Environment info (please complete the following information):

ephemer commented 1 year ago

I just added the Service Usage Admin role to the skyplane service account and now I get a different error:

❌ GCPServer(region_tag=gcp:us-west1-b, instance_name=skyplane-gcp-410fdbe8814c4fb9b02f089f18d86144) encountered error:
Traceback (most recent call last):
  File "/pkg/skyplane/gateway/gateway_obj_store.py", line 49, in get_obj_store_interface
    self.obj_store_interfaces[key] = ObjectStoreInterface.create(region, bucket)
  File "/pkg/skyplane/obj_store/object_store_interface.py", line 102, in create
    return GCSInterface(bucket)
  File "/pkg/skyplane/obj_store/gcs_interface.py", line 26, in __init__
    self._gcs_client = self.auth.get_storage_client()
  File "/pkg/skyplane/utils/imports.py", line 33, in wrapped
    return fn(*modules_imported, *args, **kwargs)
  File "/pkg/skyplane/compute/gcp/gcp_auth.py", line 200, in get_storage_client
    return storage.Client.from_service_account_json(self.service_account_credentials)
  File "/pkg/skyplane/compute/gcp/gcp_auth.py", line 68, in service_account_credentials
    self._service_account_email = self.create_service_account(self.service_account_name)
  File "/pkg/skyplane/compute/gcp/gcp_auth.py", line 179, in create_service_account
    return retry_backoff(read_modify_write)  # retry loop needed for concurrent policy modifications
  File "/pkg/skyplane/utils/retry.py", line 30, in retry_backoff
    raise e
  File "/pkg/skyplane/utils/retry.py", line 27, in retry_backoff
    return fn()
  File "/pkg/skyplane/compute/gcp/gcp_auth.py", line 158, in read_modify_write
    policy = service.projects().getIamPolicy(resource=self.project_id).execute()
  File "/usr/local/lib/python3.10/site-packages/googleapiclient/_helpers.py", line 130, in positional_wrapper
    return wrapped(*args, **kwargs)
  File "/usr/local/lib/python3.10/site-packages/googleapiclient/http.py", line 938, in execute
    raise HttpError(resp, content, uri=self.uri)
googleapiclient.errors.HttpError: <HttpError 403 when requesting https://cloudresourcemanager.googleapis.com/v1/projects/note-detection-277711:getIamPolicy?alt=json returned "The caller does not have permission". Details: "The caller does not have permission">

How do I find out who the "caller" is in this case so I can provide the correct permissions?

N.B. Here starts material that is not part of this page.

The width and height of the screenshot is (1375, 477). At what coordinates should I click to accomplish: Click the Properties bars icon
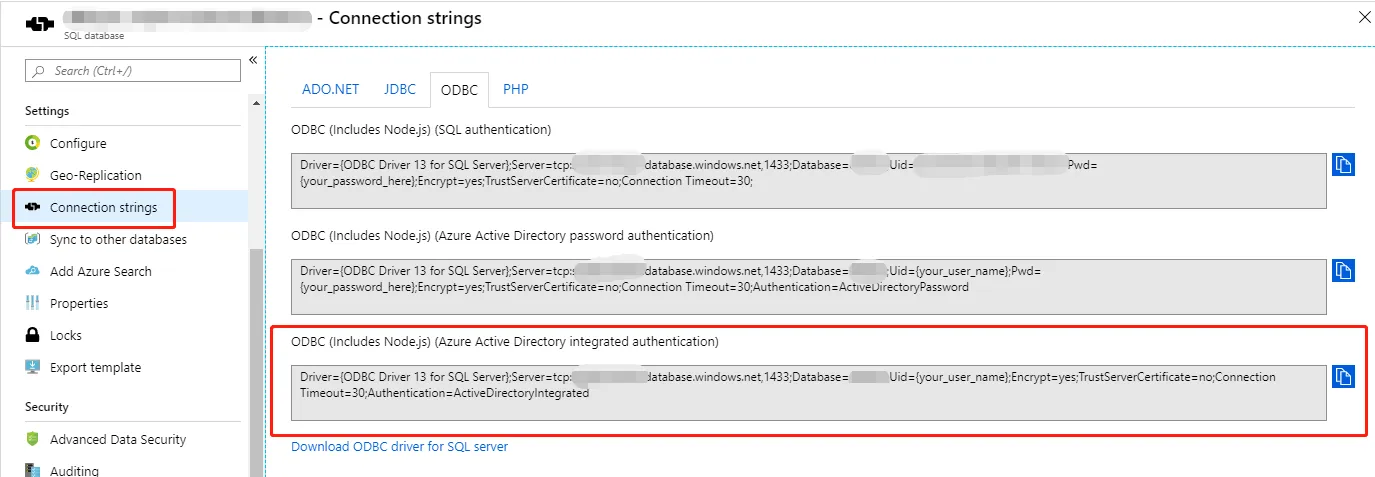(x=33, y=303)

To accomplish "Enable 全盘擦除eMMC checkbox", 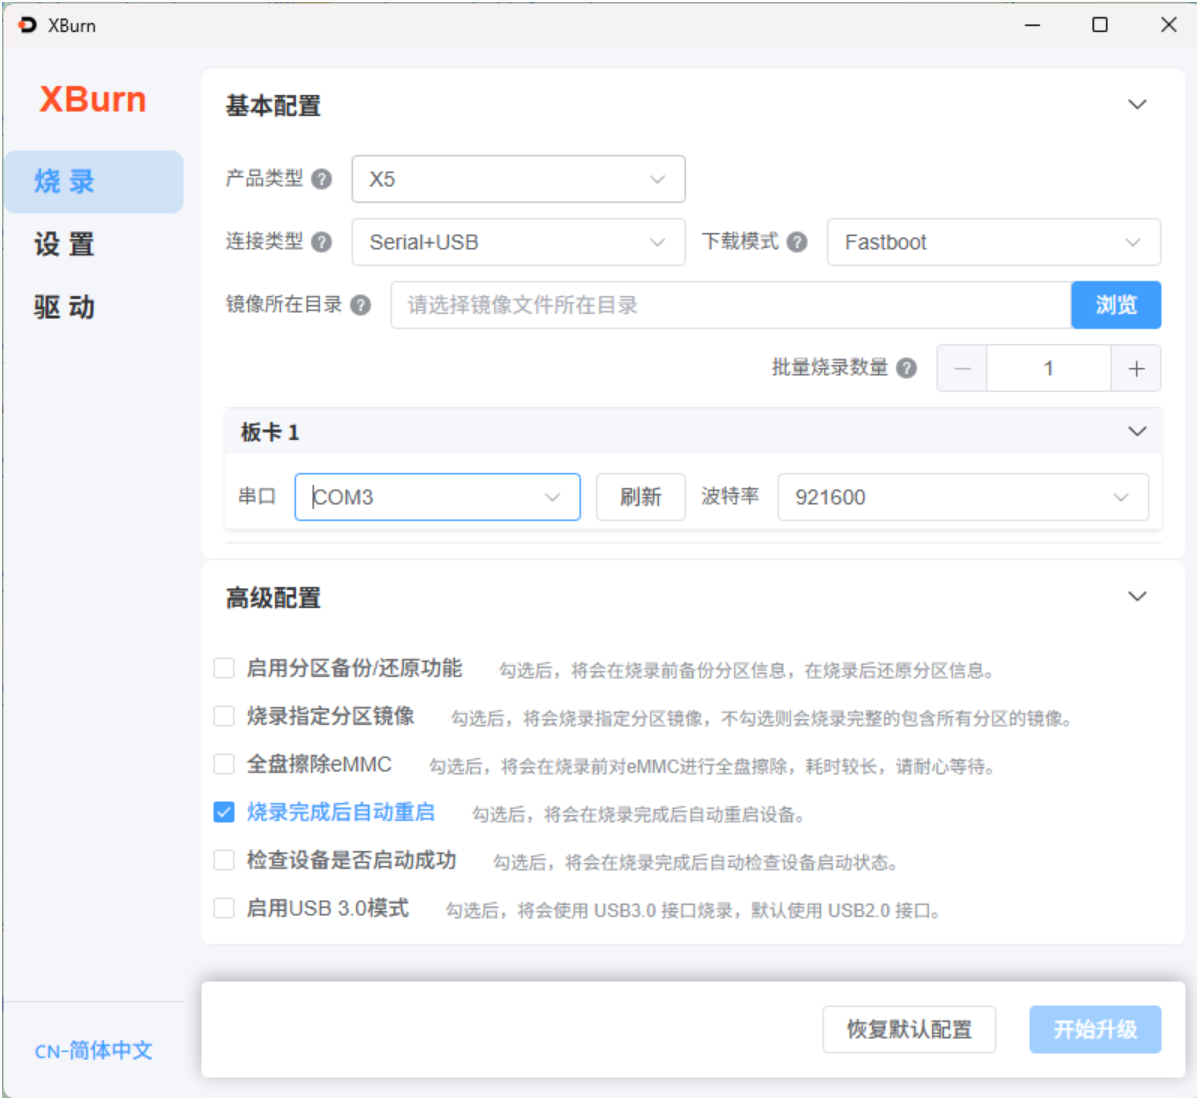I will [224, 764].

ephemer commented 1 year ago

I even tried giving the skyplane manual Service Account Owner permissions and it still fails with the above error.

I have now given the "Compute Engine default service account" Owner permissions too and it appears to be working. I am going to leave this ticket open because that doesn't seem like an ideal state of being. Would be good to understand what is really needed here and why skyplane cloud --check-gcp doesn't pick up on the missing permissions

sarahwooders commented 1 year ago

Hi @ephemer - thanks for reporting this issue. It looks like the issue is with listing the existing service accounts in your project. Does the account you authenticate with then you run gcloud auth application-default login have permissions to list service accounts in the GCP project you're using?

Also, would you be able to see if you still have this issue with Skyplane 0.3.1? We fixed a couple authentication issues in #757. 0.3.1 should also let you explicitly set the GCP project you want to use.

sarahwooders commented 1 year ago

@ephemer were you able to resolve this issue?